REQUIREMENTS:
Please decide whether each statement below agrees with the text on U.S. sanctions against China, answering yes or no and quoting the deciding words.
(a) The sanctions placed on Iraq after it invaded Kuwait covered all Iraqi companies.
(b) The speaker holds that naming specific companies and individuals is the effective way to apply sanctions.
(c) The Entity List bars certain foreign firms from exporting to the United States.

GIVEN TEXT:
※

The U.S. has a fast-growing “Entity List,” which bars U.S. firms from exporting to certain foreign firms over national security and even in some cases human rights violations. The U.S. has also begun sanctioning Chinese officials. Has there been any talk of looking at the wealth of China’s political elite? Has that ever been on the table?
Well, I think there are a lot of things being talked about. You probably saw the speculation about banning Chinese Communist Party members from traveling to the United States, which would knock out a lot of people. But the danger here is that, number one, I don’t know if Trump is reelected, what he’s going to do after election day. All of this may disappear when he calls Xi Jinping and says, “let’s get back to the trade negotiations.” And the fact is, the sanctions approach — in part, during the [George W.] Bush ’43 administration, especially in the Obama administration, and to a considerable extent still in the Trump administration — focuses on naming companies and individuals. This is a mistake. The way you use sanctions effectively is in blanket fashion. One example of that is after Saddam Hussein invaded Kuwait in 1990. The sanctions that were imposed on Iraq through the [U.N.] Security Council were huge, sweeping sanctions. This was not company ABC or company XYZ, but all Iraqi companies. And that’s the way to do it. That’s the way you make China sit up and take notice. Individual sanctions, episodically applied, do not impose maximum pressure. And they give China or any target of the sanctions a chance to mitigate and minimize the influence. So you can read about all these sanctions being applied, but unless they’re applied more systematically, more thoroughly and more immediately, the punitive effect of the sanctions is watered down. People should not be deceived by [an announcement that] 20 more sanctions were imposed on China. When you just say: “No Chinese telecommunications equipment is going to be imported into the United States” — that’s a blanket sanction.

※

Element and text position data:
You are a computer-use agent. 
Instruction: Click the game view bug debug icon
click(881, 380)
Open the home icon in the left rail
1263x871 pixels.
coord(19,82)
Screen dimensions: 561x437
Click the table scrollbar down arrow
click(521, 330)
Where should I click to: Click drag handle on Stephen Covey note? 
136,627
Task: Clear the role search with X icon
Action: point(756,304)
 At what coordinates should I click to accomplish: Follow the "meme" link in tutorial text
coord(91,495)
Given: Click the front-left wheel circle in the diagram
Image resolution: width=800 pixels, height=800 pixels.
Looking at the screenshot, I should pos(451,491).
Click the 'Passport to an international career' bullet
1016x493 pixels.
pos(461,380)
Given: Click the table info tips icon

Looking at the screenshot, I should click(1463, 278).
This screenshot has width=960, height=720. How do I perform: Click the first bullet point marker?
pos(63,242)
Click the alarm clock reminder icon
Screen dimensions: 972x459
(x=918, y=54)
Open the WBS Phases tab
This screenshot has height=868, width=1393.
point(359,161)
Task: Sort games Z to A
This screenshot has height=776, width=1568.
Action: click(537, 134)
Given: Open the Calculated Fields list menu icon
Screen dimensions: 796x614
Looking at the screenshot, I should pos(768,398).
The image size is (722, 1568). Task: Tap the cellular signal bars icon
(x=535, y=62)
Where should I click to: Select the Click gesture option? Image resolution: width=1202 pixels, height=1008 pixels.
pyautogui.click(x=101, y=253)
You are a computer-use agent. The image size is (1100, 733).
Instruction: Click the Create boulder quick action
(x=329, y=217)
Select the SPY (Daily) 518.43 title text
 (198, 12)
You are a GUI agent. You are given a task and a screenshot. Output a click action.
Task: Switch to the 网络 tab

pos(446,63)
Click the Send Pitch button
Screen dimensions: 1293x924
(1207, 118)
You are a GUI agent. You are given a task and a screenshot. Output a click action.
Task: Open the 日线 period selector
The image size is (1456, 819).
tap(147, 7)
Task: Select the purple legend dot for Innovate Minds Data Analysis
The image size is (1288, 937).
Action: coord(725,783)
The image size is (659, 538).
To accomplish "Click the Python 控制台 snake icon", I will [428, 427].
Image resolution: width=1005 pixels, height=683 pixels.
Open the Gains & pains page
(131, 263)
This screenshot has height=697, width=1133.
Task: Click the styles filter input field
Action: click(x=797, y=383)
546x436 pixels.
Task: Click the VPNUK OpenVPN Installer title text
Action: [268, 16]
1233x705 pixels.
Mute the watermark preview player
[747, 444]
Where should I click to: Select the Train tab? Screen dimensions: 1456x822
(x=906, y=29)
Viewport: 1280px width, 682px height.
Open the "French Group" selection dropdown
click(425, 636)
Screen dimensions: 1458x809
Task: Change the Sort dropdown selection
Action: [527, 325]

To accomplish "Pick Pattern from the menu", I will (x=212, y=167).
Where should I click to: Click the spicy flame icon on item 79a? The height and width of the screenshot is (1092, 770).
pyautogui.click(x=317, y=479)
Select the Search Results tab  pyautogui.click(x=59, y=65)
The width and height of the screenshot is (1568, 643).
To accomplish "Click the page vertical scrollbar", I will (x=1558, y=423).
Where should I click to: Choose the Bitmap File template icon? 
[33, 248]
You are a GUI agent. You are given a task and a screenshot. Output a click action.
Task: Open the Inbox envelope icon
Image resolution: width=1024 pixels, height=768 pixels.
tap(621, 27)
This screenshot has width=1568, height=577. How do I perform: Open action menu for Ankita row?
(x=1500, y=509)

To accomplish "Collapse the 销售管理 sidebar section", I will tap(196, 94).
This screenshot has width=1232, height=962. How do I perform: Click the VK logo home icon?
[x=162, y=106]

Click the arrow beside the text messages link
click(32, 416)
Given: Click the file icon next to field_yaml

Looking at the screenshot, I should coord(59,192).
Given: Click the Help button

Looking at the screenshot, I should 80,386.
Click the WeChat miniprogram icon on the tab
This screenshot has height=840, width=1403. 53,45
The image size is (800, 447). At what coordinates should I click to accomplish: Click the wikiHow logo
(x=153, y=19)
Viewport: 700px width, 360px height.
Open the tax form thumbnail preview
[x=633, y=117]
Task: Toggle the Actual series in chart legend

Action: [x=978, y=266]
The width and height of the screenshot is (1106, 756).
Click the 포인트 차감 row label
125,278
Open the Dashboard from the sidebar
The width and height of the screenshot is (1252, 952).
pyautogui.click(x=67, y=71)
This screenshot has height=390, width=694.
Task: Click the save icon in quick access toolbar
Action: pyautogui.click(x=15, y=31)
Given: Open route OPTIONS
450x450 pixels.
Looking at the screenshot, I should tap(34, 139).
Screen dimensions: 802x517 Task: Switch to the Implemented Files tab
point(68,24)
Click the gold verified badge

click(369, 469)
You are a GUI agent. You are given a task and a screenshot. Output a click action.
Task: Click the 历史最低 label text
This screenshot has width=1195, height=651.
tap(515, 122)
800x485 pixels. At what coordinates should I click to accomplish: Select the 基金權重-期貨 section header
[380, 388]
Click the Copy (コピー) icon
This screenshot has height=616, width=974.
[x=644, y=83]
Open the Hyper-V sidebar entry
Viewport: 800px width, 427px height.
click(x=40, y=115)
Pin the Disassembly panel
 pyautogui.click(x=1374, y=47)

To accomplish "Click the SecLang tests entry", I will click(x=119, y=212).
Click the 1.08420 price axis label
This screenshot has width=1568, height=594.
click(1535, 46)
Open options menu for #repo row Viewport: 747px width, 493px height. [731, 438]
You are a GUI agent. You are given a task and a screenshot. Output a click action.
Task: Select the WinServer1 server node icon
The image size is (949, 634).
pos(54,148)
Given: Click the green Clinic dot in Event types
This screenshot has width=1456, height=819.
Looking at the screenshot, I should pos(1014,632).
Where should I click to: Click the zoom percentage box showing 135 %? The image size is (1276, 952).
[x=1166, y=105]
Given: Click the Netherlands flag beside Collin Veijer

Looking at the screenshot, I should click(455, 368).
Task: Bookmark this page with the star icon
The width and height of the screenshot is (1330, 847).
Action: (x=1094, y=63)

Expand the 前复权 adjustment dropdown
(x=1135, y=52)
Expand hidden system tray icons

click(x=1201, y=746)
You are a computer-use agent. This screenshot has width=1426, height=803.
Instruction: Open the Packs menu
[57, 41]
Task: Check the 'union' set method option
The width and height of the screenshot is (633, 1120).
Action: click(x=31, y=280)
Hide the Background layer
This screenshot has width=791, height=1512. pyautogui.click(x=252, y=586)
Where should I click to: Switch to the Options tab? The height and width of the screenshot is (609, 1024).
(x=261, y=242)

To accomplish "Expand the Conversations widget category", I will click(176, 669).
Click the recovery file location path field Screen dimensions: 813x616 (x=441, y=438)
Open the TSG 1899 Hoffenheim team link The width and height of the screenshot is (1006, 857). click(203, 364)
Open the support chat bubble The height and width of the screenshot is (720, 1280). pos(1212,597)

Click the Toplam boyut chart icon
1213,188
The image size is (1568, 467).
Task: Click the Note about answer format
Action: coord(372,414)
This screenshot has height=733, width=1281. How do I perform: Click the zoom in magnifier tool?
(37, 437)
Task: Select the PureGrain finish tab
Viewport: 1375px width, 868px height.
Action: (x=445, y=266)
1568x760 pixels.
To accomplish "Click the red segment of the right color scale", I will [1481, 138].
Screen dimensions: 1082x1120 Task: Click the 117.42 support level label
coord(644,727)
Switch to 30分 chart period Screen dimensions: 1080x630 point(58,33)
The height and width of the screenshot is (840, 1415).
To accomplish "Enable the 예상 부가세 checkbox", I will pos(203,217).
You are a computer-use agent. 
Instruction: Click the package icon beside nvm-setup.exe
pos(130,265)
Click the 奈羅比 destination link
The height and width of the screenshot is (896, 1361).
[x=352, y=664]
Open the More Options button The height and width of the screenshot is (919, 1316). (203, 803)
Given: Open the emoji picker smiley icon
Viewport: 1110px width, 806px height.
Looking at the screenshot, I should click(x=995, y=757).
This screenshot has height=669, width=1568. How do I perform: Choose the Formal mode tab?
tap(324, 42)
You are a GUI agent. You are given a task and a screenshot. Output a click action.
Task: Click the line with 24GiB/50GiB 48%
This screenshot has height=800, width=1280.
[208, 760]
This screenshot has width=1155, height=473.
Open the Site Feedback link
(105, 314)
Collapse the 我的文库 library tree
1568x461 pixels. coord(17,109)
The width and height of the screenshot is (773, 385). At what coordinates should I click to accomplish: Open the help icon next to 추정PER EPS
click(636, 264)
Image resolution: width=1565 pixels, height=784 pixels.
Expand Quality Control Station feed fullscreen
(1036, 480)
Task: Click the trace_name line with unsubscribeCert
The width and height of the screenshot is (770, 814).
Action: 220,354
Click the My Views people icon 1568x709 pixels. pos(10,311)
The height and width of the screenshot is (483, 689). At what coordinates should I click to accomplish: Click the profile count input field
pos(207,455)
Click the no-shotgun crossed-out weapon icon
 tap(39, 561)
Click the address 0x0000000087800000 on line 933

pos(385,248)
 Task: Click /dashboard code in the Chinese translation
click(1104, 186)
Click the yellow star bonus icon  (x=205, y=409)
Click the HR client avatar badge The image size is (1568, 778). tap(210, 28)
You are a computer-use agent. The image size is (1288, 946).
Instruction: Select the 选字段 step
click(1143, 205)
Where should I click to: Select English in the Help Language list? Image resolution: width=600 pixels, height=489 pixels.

※

WORKED SOLUTION:
(a) Yes: "This was not company ABC or company XYZ, but all Iraqi companies."
(b) No: "This is a mistake. The way you use sanctions effectively is in blanket fashion."
(c) No: "bars U.S. firms from exporting to certain foreign firms"